Can I speed up grammar learning through probability over accuracy

This interactive, mobile app helps lower intermediate+ German learners to recognise and apply grammar rules through learning triggers, shortcuts and condensed tables within engaging short stories.

Audience
Initially boys 11-18 learning lower intermediate+ German (A2–B1+), but expanded to include adults too

Responsibility
End to end instructional design and development (analysis, action mapping, storyboarding, visual design, prototyping, user testing)
 
Tools Used
Figma, Figma Make, Chat GPT, Affinity Design

Mobile app screens showing interactive language learning exercises with vocabulary, grammar, and story parts in German.

Problem vs Solution

The problem

Lower intermediate German learners hit a plateau, even after frequent use of apps like Duolingo.

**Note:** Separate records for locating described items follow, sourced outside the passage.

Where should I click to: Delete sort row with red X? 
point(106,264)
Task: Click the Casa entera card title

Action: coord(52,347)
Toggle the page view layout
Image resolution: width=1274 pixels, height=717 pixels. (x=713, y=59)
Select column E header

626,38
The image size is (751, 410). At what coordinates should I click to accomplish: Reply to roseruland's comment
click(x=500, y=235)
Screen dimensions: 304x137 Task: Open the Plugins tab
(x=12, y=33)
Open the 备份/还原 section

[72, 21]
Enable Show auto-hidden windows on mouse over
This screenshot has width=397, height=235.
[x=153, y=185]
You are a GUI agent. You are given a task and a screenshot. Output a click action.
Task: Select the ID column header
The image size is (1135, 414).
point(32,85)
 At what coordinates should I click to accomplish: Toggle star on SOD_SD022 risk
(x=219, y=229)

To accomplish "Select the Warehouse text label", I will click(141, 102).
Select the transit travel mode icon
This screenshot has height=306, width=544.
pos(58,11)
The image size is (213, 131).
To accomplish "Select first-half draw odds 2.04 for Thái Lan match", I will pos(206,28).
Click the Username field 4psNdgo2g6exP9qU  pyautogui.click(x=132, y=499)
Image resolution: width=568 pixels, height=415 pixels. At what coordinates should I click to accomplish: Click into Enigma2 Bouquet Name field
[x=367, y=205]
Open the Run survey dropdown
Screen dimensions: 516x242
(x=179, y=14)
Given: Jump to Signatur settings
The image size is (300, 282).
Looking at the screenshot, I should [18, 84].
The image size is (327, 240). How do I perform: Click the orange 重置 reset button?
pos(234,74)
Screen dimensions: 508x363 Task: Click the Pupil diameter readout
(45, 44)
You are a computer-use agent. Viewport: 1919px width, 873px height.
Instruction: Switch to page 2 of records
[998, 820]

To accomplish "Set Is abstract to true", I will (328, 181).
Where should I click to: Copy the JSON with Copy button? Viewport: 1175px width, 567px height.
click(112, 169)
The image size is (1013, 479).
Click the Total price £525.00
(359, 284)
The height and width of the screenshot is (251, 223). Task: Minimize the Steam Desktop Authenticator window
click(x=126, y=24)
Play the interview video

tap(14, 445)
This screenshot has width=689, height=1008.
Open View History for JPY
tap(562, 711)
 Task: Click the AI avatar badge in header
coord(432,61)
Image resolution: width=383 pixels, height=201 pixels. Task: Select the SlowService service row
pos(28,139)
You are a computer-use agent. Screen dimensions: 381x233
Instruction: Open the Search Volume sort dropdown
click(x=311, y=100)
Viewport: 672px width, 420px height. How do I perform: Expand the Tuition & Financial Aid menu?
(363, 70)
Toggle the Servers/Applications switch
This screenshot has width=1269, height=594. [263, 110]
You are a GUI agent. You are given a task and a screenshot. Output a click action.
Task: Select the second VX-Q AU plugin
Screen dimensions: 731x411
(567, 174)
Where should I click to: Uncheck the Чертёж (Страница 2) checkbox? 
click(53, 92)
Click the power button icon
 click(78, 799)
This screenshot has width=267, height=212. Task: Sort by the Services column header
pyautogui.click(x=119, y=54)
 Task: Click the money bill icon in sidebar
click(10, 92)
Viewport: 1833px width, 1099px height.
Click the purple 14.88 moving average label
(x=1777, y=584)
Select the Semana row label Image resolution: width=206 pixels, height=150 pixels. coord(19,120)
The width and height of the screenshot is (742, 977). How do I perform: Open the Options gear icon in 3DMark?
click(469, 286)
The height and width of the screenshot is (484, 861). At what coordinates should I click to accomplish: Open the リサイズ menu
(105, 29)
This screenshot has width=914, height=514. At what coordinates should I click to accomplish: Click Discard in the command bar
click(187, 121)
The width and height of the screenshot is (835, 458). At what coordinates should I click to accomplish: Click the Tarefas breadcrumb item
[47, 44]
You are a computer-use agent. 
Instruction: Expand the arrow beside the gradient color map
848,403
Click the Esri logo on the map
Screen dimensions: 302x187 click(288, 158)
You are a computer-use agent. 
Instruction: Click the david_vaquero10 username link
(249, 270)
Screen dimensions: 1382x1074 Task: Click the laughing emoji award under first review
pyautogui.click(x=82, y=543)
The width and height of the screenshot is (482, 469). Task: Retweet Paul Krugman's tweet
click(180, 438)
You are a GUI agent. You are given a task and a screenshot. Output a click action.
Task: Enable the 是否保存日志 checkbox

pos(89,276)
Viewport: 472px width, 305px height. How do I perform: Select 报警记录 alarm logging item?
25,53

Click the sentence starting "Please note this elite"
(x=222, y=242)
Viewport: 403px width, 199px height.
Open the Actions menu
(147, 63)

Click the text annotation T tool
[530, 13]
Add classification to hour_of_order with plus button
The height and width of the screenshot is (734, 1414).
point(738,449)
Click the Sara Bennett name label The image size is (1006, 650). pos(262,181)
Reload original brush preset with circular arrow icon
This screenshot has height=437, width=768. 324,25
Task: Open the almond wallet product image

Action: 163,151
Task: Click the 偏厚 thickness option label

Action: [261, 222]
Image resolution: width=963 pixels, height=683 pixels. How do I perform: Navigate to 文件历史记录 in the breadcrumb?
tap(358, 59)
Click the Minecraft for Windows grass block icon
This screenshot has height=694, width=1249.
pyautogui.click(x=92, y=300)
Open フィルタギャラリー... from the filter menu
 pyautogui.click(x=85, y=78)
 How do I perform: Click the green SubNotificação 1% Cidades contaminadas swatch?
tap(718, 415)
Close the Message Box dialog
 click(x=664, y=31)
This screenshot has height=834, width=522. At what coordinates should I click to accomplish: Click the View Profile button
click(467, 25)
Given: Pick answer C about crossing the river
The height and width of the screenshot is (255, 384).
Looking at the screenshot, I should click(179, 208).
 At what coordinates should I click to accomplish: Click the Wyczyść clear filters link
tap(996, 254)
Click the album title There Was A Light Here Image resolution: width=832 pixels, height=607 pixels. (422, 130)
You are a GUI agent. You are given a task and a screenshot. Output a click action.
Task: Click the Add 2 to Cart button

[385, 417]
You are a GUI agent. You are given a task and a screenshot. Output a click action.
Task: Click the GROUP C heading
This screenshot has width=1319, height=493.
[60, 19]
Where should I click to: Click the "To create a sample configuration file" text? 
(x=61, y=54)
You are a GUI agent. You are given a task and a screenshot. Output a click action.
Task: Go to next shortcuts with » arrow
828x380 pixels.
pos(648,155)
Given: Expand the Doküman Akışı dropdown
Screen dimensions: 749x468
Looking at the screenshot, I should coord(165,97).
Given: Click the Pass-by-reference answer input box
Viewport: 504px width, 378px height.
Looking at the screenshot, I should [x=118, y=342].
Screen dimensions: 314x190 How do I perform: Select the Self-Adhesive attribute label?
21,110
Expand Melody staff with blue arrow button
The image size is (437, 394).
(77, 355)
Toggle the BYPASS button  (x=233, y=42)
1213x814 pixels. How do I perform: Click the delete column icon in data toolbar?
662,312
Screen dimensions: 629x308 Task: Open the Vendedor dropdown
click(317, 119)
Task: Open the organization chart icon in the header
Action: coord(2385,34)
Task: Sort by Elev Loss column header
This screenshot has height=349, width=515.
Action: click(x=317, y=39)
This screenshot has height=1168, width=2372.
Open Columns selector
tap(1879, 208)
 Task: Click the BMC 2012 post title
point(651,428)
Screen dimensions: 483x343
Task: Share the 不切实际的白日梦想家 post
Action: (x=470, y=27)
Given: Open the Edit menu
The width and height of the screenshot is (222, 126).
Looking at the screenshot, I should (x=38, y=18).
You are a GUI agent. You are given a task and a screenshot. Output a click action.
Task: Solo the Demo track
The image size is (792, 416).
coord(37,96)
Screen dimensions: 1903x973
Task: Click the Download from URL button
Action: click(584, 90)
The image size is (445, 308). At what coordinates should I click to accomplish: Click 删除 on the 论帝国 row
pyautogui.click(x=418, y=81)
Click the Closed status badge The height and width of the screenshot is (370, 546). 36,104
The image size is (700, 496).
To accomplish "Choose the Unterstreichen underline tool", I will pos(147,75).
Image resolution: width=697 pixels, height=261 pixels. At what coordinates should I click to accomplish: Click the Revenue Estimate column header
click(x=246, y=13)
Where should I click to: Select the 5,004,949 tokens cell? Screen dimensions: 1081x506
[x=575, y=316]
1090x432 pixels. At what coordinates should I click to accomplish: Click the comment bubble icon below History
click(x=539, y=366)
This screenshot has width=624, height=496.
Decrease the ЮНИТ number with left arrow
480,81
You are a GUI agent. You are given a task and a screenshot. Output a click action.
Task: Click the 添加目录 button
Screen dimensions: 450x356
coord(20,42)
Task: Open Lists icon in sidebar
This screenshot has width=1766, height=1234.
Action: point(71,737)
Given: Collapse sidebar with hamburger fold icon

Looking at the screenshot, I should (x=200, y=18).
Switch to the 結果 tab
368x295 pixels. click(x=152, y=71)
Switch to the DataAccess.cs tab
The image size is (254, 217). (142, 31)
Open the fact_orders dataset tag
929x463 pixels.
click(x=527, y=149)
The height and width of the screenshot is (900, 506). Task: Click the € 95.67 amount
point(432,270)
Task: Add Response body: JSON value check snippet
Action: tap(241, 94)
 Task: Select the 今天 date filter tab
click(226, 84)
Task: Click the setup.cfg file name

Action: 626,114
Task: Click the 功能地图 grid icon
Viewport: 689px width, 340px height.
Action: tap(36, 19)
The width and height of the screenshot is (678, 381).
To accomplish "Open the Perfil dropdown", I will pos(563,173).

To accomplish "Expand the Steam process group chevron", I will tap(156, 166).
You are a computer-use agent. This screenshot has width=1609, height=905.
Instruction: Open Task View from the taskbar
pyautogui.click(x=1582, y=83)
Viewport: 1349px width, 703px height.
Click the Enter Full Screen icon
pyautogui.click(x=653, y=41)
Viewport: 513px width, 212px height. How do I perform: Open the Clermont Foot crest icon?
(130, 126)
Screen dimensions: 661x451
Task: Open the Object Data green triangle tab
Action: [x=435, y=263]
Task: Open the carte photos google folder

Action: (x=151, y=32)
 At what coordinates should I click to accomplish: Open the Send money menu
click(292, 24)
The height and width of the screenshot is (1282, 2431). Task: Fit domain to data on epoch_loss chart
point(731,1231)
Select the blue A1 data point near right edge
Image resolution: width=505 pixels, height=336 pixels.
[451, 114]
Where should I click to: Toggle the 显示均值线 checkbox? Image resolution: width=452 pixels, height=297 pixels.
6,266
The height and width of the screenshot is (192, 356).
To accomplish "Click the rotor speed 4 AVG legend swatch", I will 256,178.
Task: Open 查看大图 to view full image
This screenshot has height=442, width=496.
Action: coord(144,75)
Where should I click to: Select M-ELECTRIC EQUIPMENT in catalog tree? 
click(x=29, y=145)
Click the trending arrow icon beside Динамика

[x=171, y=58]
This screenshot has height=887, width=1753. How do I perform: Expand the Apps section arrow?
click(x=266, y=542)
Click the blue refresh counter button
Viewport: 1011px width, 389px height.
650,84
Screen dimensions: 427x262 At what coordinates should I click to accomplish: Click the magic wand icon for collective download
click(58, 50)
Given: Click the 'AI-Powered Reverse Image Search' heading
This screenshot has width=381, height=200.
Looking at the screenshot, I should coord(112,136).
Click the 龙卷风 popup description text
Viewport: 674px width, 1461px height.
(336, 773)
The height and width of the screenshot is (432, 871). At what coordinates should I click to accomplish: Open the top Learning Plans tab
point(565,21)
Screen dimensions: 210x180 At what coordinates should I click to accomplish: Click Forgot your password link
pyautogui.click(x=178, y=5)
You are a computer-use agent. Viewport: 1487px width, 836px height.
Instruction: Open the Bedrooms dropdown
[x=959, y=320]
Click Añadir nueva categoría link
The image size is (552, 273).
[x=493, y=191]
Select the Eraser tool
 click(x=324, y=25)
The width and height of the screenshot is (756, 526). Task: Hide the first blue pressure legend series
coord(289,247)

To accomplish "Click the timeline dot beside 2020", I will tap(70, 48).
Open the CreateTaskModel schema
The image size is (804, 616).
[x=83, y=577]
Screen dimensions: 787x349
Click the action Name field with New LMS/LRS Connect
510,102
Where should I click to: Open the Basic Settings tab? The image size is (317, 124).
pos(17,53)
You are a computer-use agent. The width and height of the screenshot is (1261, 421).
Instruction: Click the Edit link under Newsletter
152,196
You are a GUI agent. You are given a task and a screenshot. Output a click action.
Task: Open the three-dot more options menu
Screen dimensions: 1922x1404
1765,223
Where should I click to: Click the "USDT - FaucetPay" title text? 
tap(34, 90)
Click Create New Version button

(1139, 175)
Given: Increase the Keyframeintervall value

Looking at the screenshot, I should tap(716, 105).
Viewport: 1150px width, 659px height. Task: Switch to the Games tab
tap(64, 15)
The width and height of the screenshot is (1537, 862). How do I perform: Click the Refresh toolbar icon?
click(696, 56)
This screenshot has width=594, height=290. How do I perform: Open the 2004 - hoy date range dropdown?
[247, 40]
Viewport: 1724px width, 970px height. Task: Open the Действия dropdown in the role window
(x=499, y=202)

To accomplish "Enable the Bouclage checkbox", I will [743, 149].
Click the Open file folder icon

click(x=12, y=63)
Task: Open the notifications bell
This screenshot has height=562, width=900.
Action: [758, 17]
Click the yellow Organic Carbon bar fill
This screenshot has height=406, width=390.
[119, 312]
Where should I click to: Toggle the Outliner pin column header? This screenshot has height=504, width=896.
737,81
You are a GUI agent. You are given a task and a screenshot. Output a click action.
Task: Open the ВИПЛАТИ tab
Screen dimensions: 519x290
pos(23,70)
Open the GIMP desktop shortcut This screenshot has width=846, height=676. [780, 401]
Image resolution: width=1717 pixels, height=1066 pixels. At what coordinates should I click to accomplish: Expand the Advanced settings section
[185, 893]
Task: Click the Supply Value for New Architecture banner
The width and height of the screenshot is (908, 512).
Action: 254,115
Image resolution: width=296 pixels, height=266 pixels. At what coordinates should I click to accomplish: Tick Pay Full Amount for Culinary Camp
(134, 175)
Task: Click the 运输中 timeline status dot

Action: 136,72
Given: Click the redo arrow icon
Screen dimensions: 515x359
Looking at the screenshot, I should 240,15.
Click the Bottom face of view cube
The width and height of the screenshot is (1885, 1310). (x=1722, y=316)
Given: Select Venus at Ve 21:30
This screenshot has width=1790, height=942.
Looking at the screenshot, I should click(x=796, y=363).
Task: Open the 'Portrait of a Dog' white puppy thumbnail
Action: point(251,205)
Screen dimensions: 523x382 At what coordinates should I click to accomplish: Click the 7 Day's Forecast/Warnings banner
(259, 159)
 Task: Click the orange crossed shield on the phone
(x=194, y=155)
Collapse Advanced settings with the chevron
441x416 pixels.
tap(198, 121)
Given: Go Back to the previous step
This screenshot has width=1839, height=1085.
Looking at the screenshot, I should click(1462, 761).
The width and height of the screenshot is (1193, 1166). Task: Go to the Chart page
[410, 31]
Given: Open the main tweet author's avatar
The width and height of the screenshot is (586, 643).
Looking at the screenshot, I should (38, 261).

While they've built basic vocabulary and sentence structure, they lack the grammar knowledge to form their own sentences—particularly challenging concepts like noun genders, cases, and declensions.

I discussed this with Lotta Schneidemesser, German Teacher at Bedford School for Boys, and she added that classroom materials did not engage her pupils and were an inefficient way to learn.

The Solution

I designed a mobile app to practice level-appropriate vocabulary and grammar through short, engaging, 15-20 minute stories with the goal to prioritise probability over accuracy.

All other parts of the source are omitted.